On 24 October 2012, the Center for Constitutional Transitions at NYU Law (Constitutional Transitions) welcomed Nathan Brown, Professor of Political Science and International Affairs at the Elliott School of International Affairs at George Washington University, to present his latest research on the constitutional politics of the Arab region. Brown’s presentation, entitled “Post-Tahrir Politics and the Puzzling End to Islamic Inflation,” was the third session in the 2012-13 Constitutional Transitions Colloquium. A video recording of the event is available here.
Brown’s paper stems from the question: Why, given the recent electoral victories of Islamist parties in both Tunisia and Egypt, are we witnessing a counter-intuitive halt to decades of ‘inflation’ of the position of Islam in national constitutions? From the middle to late 20th century, Arab constitutions witnessed the growth of clauses that constitutionalized Islam a source of legislation. Brown argued that these provisions served a primarily expressive function, and were designed to enhance the legitimacy of authoritarian regimes with their Islamist opponents, and had little concrete legal impact. The newly empowered Islamist governments are now more focused on enshrining majoritarian governance and democratic political institutions, confident that their Islamist vision will be protected by their popularity at the ballot box. Thus, Ennahda, in Tunisia, and the Muslim Brotherhood, in Egypt, need not engage in symbolic debates over how Islam is framed in constitutional texts, but can instead promote public policies rooted in Islam more directly; what Brown describes as moving “discussions of Islam in public life from hot air to cold reality.”

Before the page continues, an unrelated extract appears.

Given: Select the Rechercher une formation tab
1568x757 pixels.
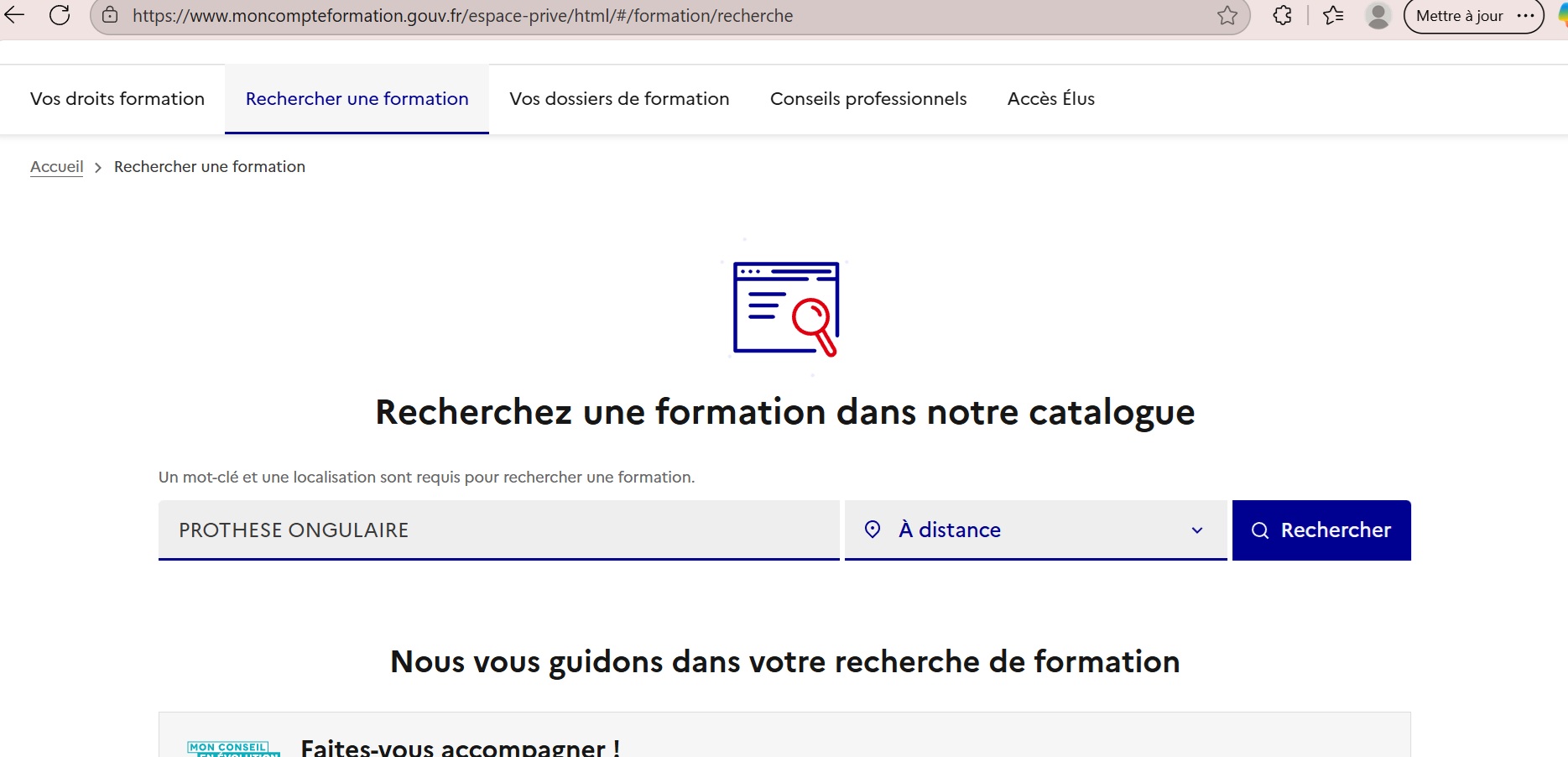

During his presentation, Brown took the opportunity to recalibrate his thesis in light of the latest developments on the ground in Egypt. While the Muslim Brotherhood has, as predicted, continued to focus on strengthening majoritarian institutions, Brown noted renewed debate over the constitutional placement of Islam being driven by less prominent political forces, such as the Salafists. Capitalizing on the Brotherhood’s desire for consensus leadership, the Salafists have put pressure to amplify the constitutional status of Islam.